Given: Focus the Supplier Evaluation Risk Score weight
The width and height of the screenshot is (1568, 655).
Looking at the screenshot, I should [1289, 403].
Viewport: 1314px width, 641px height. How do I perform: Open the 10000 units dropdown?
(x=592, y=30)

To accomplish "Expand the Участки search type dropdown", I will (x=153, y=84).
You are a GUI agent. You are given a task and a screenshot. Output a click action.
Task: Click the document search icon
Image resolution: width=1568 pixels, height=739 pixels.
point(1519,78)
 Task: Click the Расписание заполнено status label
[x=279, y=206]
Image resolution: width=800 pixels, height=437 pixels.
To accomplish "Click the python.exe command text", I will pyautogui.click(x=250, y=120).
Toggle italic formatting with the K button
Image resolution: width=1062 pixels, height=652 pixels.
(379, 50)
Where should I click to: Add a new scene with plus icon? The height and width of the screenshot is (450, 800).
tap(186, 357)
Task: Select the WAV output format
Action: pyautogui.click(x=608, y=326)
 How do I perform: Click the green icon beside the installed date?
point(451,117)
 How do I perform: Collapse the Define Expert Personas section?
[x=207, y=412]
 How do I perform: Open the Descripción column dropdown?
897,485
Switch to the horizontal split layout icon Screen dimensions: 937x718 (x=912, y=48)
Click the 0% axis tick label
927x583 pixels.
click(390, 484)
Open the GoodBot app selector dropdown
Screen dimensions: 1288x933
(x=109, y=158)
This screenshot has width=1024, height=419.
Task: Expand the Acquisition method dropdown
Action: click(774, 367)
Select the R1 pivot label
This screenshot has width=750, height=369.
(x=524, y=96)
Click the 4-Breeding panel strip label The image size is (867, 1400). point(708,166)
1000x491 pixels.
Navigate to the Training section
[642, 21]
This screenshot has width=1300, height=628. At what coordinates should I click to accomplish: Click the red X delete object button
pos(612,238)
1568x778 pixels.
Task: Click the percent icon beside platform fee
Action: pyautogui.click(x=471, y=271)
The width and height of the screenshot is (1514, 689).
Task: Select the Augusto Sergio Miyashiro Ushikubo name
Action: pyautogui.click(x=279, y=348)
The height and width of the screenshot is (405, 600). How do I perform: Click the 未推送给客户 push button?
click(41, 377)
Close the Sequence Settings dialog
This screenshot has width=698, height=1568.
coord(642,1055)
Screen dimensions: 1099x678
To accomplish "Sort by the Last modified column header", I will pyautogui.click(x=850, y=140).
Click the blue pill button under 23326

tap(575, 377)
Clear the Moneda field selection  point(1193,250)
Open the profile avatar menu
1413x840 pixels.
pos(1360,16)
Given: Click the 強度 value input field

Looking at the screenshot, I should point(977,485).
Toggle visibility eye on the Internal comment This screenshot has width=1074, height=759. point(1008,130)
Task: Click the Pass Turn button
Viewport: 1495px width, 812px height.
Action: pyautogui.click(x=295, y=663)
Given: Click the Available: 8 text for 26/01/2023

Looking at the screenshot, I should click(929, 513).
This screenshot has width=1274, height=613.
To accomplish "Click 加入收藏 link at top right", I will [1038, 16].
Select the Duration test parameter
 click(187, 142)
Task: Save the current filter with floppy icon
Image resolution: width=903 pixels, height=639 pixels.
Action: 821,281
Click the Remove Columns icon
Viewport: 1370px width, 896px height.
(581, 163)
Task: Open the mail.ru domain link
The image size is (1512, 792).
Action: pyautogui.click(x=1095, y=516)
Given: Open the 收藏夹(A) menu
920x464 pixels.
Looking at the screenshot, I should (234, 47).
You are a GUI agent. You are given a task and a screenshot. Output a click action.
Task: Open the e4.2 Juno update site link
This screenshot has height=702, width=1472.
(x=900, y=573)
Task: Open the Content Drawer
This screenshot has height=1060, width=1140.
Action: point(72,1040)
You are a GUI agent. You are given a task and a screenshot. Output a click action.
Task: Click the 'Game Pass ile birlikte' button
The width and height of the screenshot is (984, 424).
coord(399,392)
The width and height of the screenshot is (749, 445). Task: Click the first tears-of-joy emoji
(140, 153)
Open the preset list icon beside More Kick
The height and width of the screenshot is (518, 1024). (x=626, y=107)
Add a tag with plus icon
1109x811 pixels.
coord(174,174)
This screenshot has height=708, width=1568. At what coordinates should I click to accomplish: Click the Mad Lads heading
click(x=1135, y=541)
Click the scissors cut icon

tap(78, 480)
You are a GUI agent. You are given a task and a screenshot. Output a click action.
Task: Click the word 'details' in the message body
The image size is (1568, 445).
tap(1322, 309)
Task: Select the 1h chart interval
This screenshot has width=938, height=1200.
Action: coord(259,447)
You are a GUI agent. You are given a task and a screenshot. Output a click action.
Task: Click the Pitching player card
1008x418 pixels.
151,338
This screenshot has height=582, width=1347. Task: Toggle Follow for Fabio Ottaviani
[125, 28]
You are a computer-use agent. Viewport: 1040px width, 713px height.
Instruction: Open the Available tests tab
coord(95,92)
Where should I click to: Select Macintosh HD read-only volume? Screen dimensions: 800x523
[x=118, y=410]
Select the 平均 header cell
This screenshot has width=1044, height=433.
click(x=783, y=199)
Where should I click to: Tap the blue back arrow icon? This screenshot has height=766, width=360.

**THE EXERCISE:** Please pull out every line of the data above that contains the word "Expand", treating uppercase and lowercase as different.

**RESULT:**
To accomplish "Expand the Участки search type dropdown", I will (x=153, y=84).
Task: Expand the Acquisition method dropdown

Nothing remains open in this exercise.